(Recorded data)
↓
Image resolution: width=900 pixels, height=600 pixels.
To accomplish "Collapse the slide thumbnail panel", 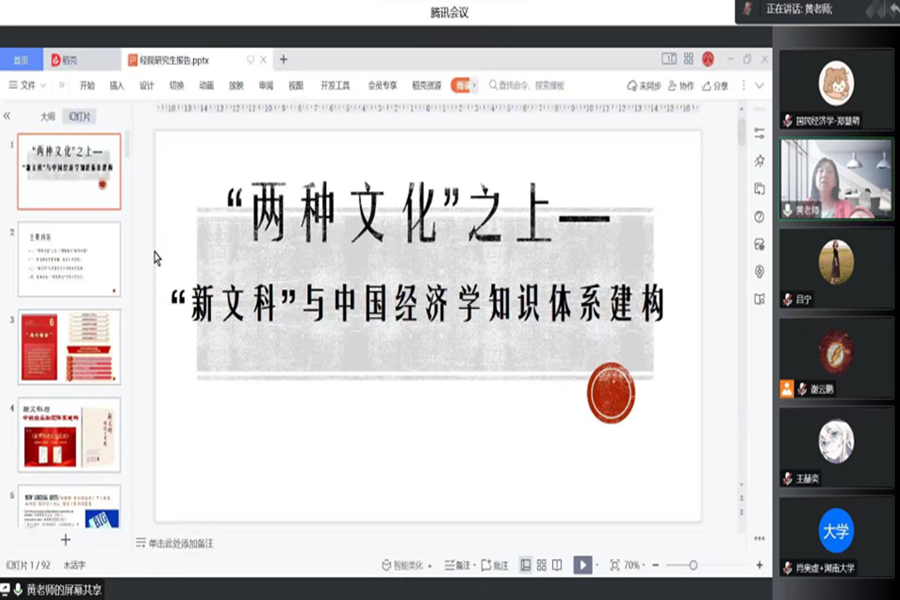I will click(7, 116).
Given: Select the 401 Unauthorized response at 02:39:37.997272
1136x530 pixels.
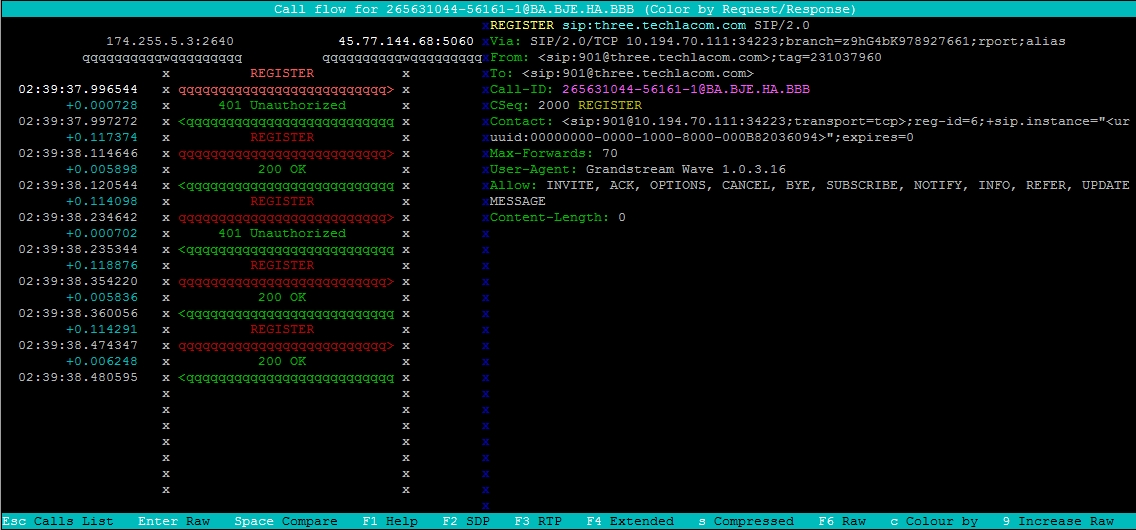Looking at the screenshot, I should (286, 121).
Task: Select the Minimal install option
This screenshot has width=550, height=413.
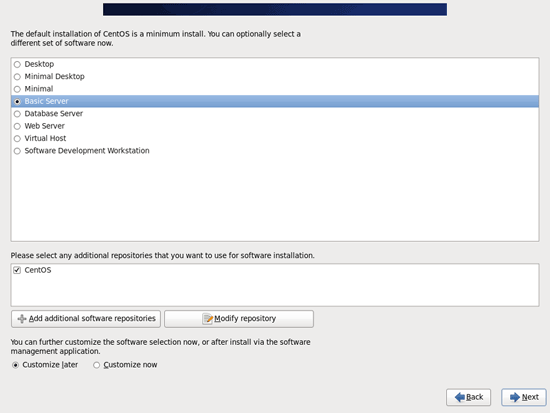Action: 17,89
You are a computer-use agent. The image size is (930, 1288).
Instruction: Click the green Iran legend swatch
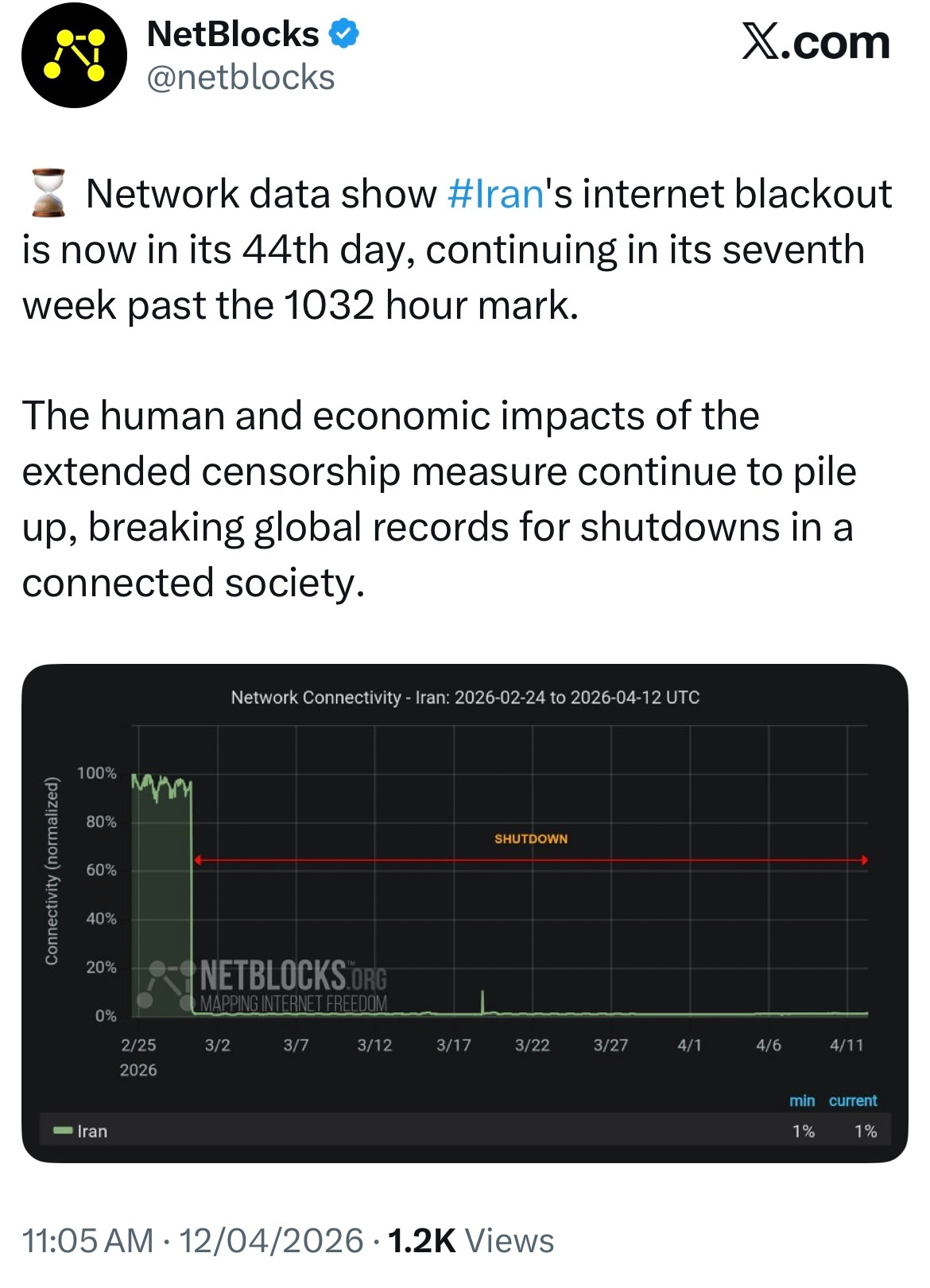63,1131
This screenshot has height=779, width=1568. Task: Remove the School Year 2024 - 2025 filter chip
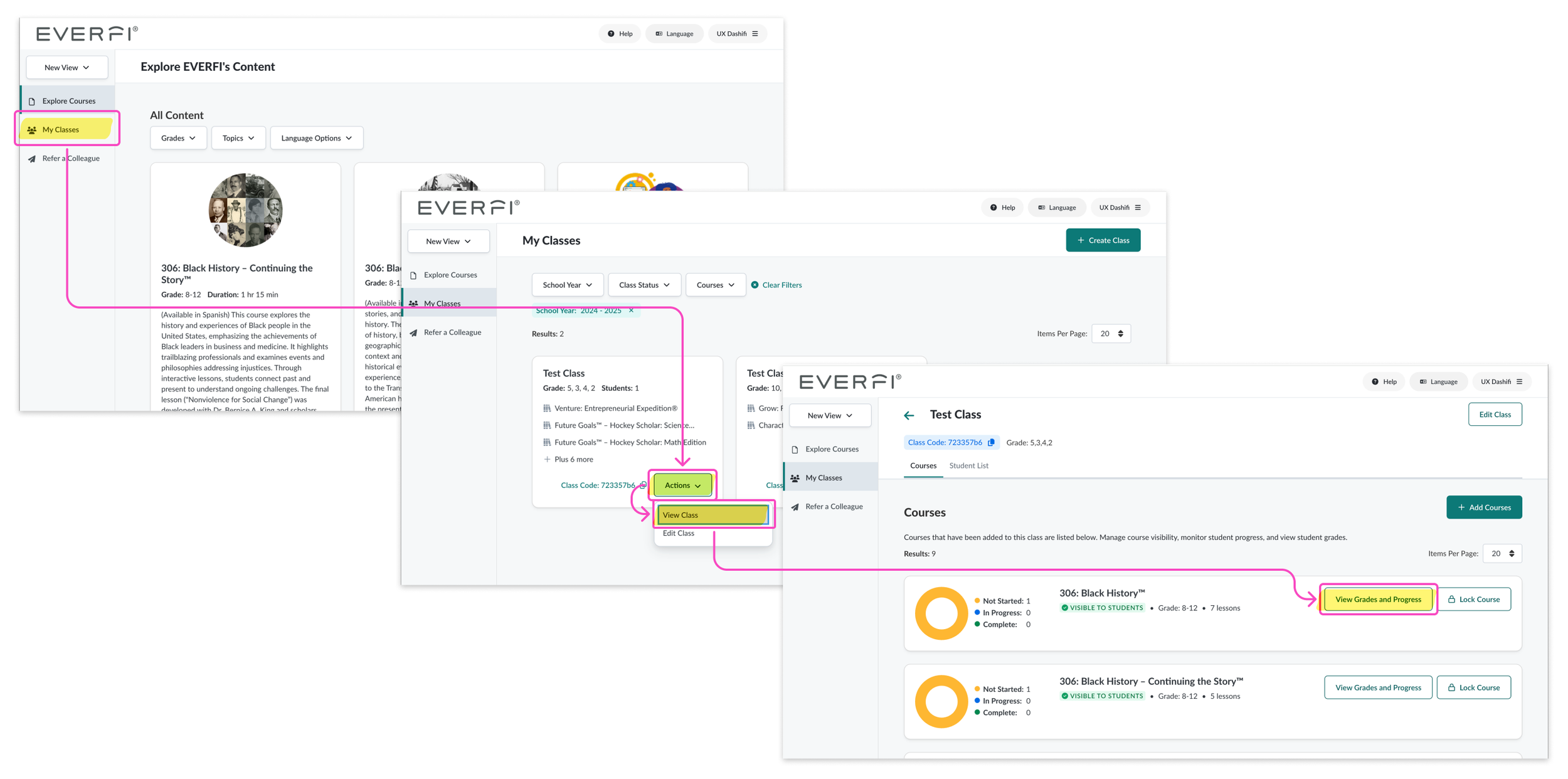pyautogui.click(x=631, y=310)
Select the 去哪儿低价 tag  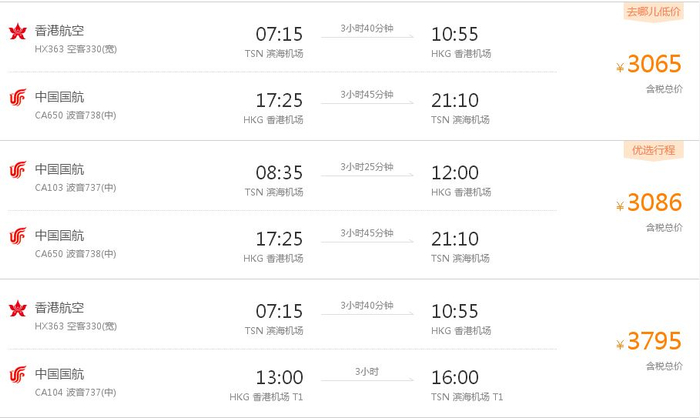(654, 11)
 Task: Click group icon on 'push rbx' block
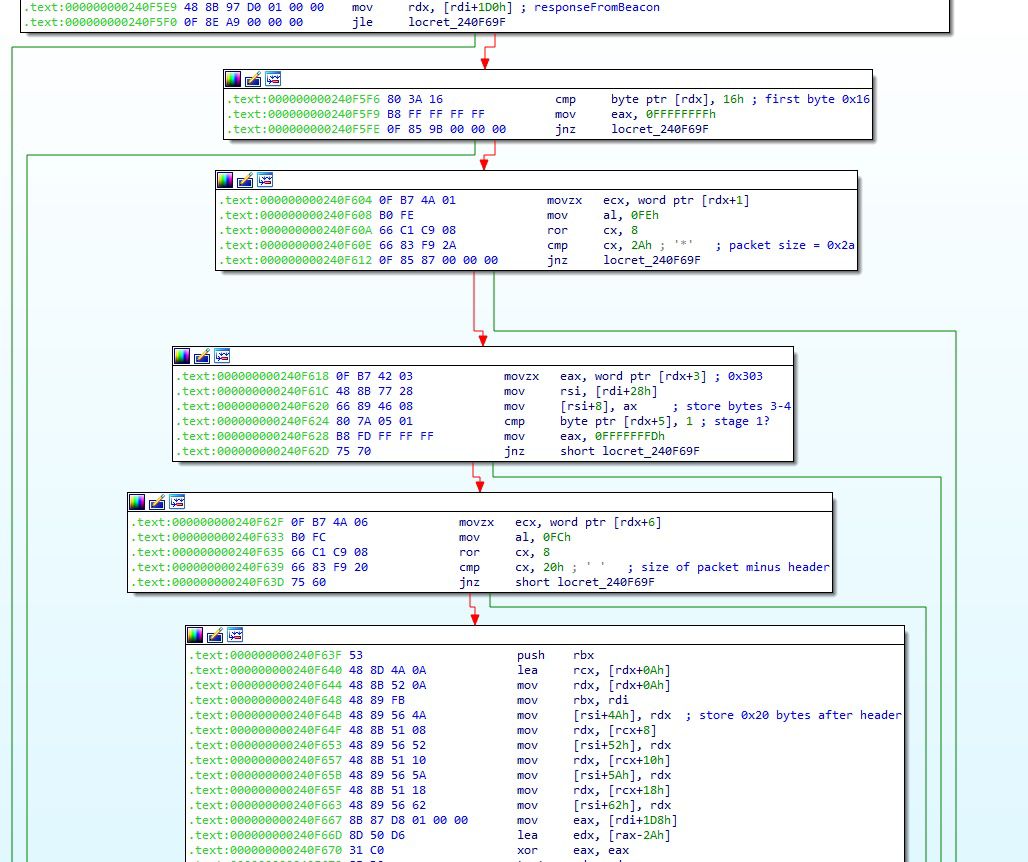[x=234, y=635]
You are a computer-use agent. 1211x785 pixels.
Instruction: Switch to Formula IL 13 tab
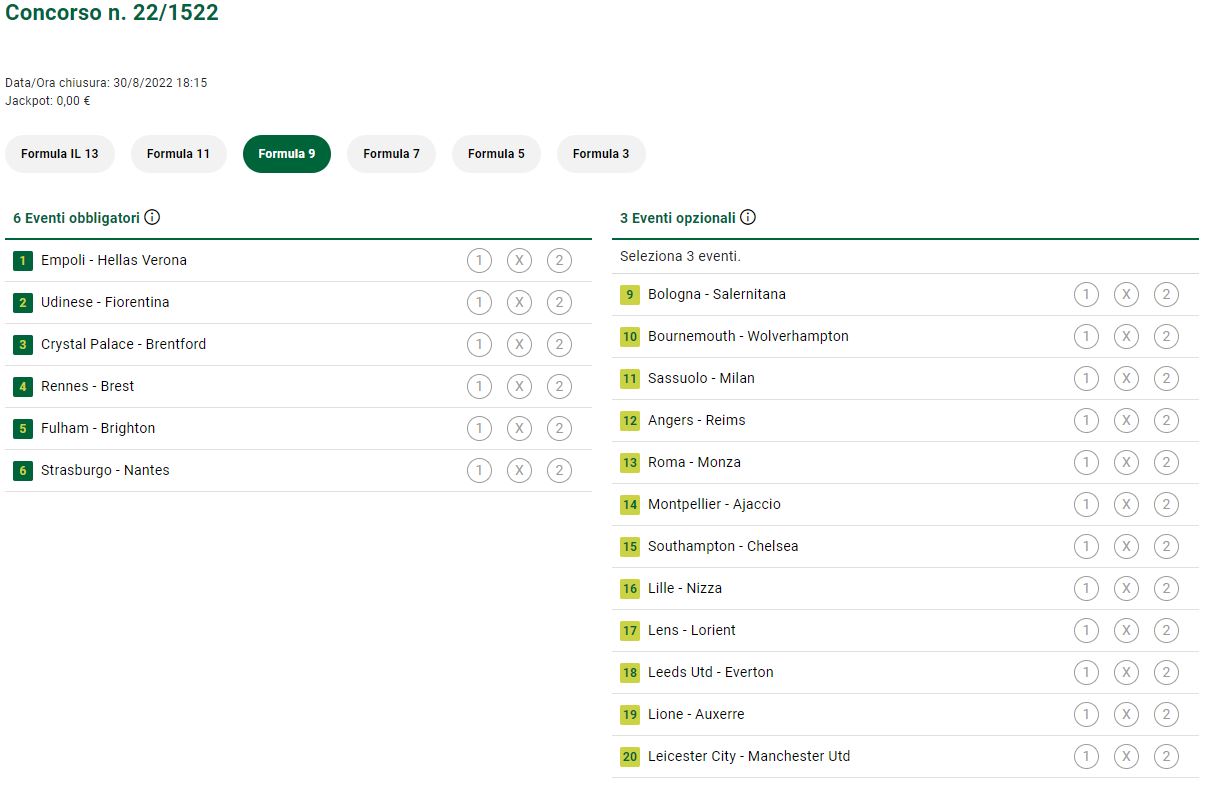(60, 154)
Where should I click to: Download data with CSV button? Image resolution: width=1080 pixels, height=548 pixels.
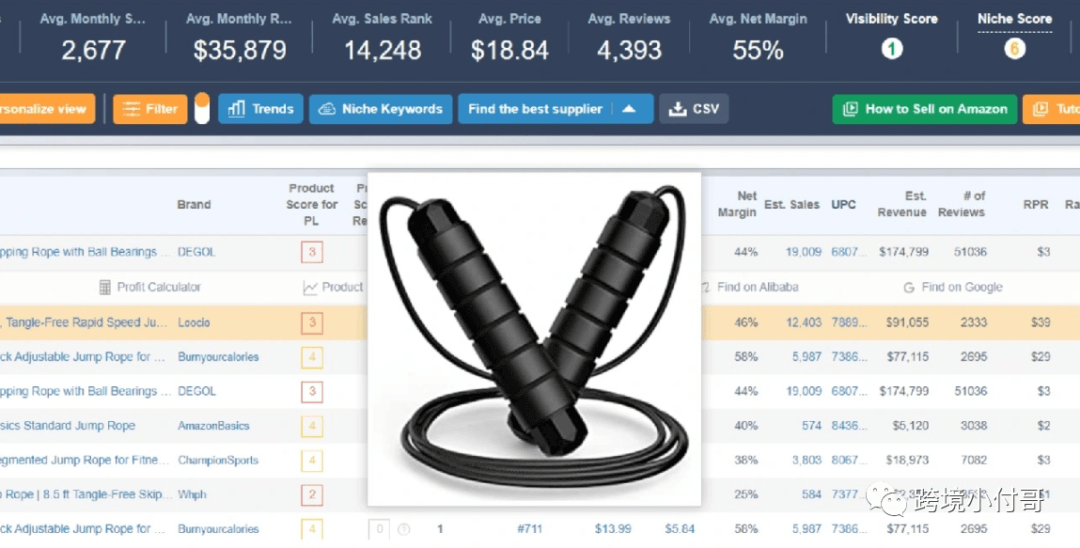coord(694,109)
↑
Please return each line of the listing that contains the string "Instruction", matching case exactly.

Instruction: Click the green Iran legend swatch
Instruction: Switch to Formula IL 13 tab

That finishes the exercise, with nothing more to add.